Reply to wiki-research-l only:

   I found Lila's speech had three powerful images: a dark-complexioned young girl holding a mobile phone, the innovation diffusion S-curve, and the phrase "you're welcome". Altogether they demand us to think hard about the path to "every one". 

   Most of us, as the early adopters (or even the innovators) of the Internet and open knowledge movement, should prepare ourselves to say to the potential new users: "You'e welcome." Before that, we need to do something to win well-deserved thanks.

   The S-curve innovation diffusion theory provides some methodological starting points to classify user groups in a culture/society, which could be a country, a demographic segmentation, a platform-based users, or the whole humanity. 

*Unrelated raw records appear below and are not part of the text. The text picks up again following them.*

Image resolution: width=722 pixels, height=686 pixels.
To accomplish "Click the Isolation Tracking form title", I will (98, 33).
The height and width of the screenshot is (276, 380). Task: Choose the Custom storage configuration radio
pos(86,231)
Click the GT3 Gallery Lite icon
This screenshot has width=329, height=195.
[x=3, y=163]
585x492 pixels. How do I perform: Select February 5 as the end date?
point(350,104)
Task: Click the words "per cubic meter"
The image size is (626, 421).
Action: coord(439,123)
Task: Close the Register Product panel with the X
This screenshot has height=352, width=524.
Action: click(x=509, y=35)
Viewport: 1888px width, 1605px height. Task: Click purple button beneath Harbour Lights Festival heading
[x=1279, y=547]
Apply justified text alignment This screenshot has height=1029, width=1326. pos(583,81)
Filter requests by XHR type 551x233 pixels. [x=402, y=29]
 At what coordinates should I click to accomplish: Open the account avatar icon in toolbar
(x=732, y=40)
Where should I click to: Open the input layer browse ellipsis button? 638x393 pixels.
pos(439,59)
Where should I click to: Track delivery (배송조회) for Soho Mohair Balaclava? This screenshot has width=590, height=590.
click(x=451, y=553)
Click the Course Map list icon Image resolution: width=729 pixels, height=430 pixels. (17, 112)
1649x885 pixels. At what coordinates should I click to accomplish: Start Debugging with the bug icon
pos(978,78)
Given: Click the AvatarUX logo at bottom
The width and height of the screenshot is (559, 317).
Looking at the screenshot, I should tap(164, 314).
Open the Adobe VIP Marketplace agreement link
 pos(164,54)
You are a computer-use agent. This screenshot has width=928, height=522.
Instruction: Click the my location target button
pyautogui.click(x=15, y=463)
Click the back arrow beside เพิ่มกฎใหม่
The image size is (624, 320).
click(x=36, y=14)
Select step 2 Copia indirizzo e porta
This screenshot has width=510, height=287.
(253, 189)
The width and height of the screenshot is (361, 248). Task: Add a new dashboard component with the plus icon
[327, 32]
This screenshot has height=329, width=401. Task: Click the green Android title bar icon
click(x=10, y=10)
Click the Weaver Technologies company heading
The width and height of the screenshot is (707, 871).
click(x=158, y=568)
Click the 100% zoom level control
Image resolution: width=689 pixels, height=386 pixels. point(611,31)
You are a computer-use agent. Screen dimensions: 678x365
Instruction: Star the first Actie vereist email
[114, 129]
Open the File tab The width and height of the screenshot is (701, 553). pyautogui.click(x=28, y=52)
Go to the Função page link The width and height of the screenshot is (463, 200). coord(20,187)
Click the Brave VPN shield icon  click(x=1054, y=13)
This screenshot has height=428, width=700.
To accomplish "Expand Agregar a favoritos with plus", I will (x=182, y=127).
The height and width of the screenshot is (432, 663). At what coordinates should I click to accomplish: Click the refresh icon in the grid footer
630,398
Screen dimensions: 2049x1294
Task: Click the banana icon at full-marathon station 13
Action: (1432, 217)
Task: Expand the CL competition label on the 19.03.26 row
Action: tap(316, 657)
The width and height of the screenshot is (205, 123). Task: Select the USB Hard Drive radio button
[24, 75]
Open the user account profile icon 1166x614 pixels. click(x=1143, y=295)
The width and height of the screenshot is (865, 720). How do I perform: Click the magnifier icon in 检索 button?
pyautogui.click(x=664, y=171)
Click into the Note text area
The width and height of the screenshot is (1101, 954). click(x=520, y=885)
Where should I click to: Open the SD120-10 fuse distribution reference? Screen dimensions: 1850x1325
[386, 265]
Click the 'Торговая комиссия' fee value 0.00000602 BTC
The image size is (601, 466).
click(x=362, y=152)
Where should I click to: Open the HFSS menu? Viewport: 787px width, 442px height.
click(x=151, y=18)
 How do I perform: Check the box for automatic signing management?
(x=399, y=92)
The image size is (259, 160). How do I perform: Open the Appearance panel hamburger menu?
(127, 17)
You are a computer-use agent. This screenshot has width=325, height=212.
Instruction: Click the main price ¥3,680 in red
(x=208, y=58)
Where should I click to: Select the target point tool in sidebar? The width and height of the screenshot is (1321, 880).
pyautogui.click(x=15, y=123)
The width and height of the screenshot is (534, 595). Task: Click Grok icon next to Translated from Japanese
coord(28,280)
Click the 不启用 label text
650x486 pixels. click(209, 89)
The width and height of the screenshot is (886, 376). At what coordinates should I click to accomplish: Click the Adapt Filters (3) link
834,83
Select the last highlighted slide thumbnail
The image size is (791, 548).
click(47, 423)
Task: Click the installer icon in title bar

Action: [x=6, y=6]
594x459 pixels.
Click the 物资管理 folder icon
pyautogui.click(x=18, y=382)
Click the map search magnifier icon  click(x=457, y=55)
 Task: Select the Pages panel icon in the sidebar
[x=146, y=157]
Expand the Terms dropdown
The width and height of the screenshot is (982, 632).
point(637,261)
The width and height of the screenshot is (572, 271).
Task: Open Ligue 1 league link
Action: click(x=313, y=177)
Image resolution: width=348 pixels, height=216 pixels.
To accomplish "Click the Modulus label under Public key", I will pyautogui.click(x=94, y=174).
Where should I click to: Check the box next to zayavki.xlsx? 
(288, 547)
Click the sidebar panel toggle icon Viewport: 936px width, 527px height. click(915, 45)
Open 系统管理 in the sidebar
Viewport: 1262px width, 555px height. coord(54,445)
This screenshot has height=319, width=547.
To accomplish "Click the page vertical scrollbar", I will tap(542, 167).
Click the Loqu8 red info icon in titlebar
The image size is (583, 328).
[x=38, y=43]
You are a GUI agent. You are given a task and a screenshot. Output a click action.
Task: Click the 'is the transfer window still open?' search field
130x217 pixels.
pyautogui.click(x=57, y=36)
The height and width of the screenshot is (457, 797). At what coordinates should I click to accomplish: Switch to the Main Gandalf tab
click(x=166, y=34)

   Some literature of innovation diffusion used by high-tech product marketing professionals identifies the challenge to be the diffusion from the early adopters (visionaries) to the early majority (pragmatists), or from the diffusion rate of 16% to 50%. This diffusion phase is supposed to be the fastest-growing period. 

   What I found in the diffusion of Internet in mainland China was that Chinese Wikipedia was *forced* to miss out the the fastest-growing period of 2006-2008 (See    http://goo.gl/4n9MId). Thus I will argue that Wikipedia as a website cannot afford to miss out cultures/societies that are experiencing internet population growth from 16% to 50% (or alternatively 12.8% to 40% if the full internet penetration rate is expected to be lower at 80%). 

   One practical research implication for researchers like us is that we cannot be satisfied with survey research on the current users of Wikipedia or other Wikiprojects (Such research is still important though). That is NOT "every one" in Lila's speech. We might need to lobby other more general social science survey projects like the World Internet Project (http://www.worldinternetproject.net/#members) to include simple survey questions such as online encyclopedia usage or user-generated content. 

   This alone of course is not enough to indicate how the development path to "every one" can be done. Also, I believe there are other better research ideas that hold other possibly more important missing pieces. In any case, as researchers we need to be imaginative, methodological and empirical on the target of "every one".

Best,
hanteng


2014-08-09 22:32 GMT+01:00 Pine W <wiki.pine@gmail.com>:
Hi all,

I would like to encourage those of us who may have missed Lila's keynote speech at Wikimania to listen to it. [1] In her speech, Lila takes a long view of Wikimedia's history and future. She talks about incremental and disruptive changes that are happening socially and technologically such as the shift toward mobile and wearable computing, and the use of technology in the developing world. She also talks about modes of contribution, and changes inside the Wikimedia projects that would encourage more people to participate actively.

Thanks very much, Lila. I look forward to seeing how the trends and opportunities that you describe are addressed in our new strategic plan.